MySQL / MariaDB Operations — Street-Level Ops¶
Quick Diagnosis Commands¶
# Is MySQL alive?
mysqladmin -u root -p ping
mysqladmin -u root -p status
# What's running right now?
mysql -e "SHOW FULL PROCESSLIST\G" | less
# Key health metrics at a glance
mysqladmin -u root -p extended-status | grep -E \
"Threads_connected|Slow_queries|Questions|Com_select|Com_insert|Com_update|Com_delete|Innodb_buffer_pool_read_requests|Innodb_buffer_pool_reads"
# Check replication status (replica)
mysql -e "SHOW SLAVE STATUS\G" | grep -E "Running|Seconds|Error|Master_Log"

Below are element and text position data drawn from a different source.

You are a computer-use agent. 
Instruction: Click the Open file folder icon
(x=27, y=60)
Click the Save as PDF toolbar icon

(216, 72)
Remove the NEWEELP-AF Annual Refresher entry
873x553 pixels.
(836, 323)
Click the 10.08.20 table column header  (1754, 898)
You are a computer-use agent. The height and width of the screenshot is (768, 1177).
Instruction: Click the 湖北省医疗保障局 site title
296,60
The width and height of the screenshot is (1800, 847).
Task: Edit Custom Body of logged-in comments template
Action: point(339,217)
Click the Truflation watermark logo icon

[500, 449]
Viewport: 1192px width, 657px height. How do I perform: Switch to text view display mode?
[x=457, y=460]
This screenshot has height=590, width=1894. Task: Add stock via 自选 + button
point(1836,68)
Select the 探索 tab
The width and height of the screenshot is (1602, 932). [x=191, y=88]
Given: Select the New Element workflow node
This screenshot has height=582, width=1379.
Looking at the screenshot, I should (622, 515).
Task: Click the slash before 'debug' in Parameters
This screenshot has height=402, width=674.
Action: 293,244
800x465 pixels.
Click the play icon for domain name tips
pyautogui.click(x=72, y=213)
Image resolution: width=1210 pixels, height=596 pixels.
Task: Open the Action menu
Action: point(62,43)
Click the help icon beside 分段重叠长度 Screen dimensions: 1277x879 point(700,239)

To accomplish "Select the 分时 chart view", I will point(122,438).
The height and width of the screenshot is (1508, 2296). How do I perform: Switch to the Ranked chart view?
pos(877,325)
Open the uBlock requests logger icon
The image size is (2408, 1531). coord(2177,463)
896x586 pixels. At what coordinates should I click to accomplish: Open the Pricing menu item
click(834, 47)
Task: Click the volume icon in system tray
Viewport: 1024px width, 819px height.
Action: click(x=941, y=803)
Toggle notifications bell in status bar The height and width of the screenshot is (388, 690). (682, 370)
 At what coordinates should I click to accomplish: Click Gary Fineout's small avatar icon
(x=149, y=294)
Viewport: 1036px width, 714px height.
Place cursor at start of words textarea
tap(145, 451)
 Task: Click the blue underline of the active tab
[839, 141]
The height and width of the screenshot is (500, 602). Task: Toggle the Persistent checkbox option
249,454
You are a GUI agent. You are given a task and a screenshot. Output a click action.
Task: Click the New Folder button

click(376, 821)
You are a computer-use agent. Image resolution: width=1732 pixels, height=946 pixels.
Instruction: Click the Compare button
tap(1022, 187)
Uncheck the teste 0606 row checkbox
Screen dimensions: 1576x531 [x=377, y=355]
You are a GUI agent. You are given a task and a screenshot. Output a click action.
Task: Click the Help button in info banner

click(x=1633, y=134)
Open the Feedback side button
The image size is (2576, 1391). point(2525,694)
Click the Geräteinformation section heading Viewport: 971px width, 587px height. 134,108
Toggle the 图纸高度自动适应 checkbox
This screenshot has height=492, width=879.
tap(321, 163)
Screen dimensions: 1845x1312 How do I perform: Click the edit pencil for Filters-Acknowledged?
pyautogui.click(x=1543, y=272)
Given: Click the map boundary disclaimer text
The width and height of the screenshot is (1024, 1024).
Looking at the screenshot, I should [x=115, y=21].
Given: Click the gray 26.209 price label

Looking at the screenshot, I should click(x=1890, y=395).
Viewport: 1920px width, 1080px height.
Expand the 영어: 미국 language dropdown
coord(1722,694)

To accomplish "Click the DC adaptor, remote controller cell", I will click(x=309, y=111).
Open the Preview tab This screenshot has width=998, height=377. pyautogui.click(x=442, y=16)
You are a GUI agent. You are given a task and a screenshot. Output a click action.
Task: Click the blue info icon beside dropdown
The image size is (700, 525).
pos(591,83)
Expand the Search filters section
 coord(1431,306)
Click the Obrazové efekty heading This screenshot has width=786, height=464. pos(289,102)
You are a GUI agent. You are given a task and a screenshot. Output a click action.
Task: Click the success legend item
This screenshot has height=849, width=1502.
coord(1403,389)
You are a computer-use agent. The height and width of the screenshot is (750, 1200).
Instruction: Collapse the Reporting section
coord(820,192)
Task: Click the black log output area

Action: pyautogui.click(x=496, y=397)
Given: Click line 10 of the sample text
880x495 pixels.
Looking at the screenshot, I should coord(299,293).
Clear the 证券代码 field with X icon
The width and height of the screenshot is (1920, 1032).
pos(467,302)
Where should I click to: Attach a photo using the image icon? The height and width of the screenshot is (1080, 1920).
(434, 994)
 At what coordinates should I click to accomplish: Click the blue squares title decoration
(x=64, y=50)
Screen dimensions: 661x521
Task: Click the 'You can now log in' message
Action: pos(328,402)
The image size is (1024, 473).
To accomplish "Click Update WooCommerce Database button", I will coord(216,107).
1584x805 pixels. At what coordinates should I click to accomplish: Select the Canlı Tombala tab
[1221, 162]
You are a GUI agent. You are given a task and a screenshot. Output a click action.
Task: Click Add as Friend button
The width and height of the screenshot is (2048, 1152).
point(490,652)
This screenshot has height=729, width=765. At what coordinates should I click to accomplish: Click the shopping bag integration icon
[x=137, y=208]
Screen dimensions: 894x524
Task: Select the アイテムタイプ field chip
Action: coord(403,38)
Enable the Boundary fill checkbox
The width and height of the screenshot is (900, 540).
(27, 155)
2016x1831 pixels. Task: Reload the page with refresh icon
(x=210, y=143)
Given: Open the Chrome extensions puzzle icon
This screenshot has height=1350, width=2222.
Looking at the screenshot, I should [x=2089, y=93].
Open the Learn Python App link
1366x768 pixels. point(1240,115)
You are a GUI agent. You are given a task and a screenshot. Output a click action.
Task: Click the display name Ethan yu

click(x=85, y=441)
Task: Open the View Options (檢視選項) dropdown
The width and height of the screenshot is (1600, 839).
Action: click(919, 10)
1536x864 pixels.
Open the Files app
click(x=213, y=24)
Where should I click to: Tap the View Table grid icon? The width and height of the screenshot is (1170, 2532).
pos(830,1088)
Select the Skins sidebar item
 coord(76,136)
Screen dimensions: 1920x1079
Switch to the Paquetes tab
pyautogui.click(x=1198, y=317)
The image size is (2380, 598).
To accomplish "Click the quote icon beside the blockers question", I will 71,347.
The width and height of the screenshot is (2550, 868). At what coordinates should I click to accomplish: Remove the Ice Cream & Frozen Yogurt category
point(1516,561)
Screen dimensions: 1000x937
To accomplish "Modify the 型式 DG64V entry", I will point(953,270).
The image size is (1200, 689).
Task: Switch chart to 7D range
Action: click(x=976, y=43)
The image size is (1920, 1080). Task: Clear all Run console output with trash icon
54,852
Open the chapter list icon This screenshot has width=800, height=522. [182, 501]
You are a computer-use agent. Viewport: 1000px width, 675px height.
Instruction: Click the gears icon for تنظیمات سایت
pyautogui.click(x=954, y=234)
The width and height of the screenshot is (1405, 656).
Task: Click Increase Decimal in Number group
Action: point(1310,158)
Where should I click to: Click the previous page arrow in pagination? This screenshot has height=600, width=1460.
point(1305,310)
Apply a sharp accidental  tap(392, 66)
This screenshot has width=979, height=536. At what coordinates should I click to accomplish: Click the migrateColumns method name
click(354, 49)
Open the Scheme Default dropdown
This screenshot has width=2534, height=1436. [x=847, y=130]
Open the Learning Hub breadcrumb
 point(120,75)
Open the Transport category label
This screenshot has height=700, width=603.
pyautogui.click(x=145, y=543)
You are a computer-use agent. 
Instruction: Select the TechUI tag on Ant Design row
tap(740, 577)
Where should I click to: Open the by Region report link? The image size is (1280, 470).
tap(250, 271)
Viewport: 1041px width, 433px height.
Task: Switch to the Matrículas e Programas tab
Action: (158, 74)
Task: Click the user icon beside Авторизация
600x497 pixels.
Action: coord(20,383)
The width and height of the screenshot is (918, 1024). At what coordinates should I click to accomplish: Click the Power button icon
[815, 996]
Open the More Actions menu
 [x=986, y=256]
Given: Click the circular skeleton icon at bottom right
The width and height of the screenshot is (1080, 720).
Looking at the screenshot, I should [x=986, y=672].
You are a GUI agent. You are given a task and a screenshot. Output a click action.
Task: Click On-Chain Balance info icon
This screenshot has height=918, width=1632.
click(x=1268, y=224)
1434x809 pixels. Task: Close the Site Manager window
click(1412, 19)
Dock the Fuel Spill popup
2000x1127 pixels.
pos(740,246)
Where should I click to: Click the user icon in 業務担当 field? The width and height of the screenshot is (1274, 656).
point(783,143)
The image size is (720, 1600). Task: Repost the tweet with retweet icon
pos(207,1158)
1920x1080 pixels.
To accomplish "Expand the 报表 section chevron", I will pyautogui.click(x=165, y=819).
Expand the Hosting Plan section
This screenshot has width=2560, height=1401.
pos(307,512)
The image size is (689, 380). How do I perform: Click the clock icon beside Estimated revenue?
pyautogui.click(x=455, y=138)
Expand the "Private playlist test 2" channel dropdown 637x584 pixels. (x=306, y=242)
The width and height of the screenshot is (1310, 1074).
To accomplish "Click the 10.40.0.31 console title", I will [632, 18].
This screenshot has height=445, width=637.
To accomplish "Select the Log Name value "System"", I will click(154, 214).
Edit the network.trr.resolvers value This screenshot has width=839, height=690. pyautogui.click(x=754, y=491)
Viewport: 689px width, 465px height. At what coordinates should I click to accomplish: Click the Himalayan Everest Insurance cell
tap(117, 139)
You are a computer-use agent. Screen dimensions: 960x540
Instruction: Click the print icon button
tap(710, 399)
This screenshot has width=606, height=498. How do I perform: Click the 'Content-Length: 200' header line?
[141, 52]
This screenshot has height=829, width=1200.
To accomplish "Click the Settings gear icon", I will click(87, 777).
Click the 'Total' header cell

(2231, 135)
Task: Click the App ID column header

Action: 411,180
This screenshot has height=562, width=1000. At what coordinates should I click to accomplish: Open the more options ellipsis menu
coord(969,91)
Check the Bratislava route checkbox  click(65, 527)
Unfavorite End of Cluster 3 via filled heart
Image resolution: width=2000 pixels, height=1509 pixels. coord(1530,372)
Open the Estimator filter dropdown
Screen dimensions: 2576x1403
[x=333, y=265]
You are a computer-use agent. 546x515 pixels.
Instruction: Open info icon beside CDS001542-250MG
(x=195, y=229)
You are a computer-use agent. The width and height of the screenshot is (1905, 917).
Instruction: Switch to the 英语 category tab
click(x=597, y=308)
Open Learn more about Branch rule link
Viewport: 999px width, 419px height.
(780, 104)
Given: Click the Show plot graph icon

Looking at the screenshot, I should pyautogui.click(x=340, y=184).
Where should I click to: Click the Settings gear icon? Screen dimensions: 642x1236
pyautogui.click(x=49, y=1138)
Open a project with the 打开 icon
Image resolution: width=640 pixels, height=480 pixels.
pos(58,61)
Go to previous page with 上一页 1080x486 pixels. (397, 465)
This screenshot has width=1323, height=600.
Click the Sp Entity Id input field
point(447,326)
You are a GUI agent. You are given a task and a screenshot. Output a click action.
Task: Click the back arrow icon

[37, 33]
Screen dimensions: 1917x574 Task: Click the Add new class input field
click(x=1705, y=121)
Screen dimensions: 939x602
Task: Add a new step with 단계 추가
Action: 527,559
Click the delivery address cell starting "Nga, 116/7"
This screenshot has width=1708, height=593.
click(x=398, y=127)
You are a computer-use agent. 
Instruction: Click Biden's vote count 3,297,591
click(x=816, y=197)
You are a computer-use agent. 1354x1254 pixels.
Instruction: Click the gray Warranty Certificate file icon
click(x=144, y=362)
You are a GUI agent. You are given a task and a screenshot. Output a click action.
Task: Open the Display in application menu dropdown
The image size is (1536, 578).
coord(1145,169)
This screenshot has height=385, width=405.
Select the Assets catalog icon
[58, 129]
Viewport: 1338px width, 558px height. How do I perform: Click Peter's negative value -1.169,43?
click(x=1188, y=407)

# Disk space (MySQL data dir)
du -sh /var/lib/mysql/
df -h /var/lib/mysql
One-liner:
SHOW FULL PROCESSLISTis the MySQL equivalent ofps aux. When the database is slow, this is always the first command. Look for queries in "Sending data" state with high Time values — those are your blockers.
Gotcha: Replica Lag Grows Monotonically¶
Seconds_Behind_Master keeps growing. The SQL thread is falling behind.
Rule: Replica SQL thread is single-threaded by default in MySQL 5.6 and earlier. Parallel replication requires configuration.
-- Check if SQL thread is running
SHOW SLAVE STATUS\G
-- Slave_SQL_Running: Yes = running but slow
-- Slave_SQL_Running: No = stopped (check Last_SQL_Error)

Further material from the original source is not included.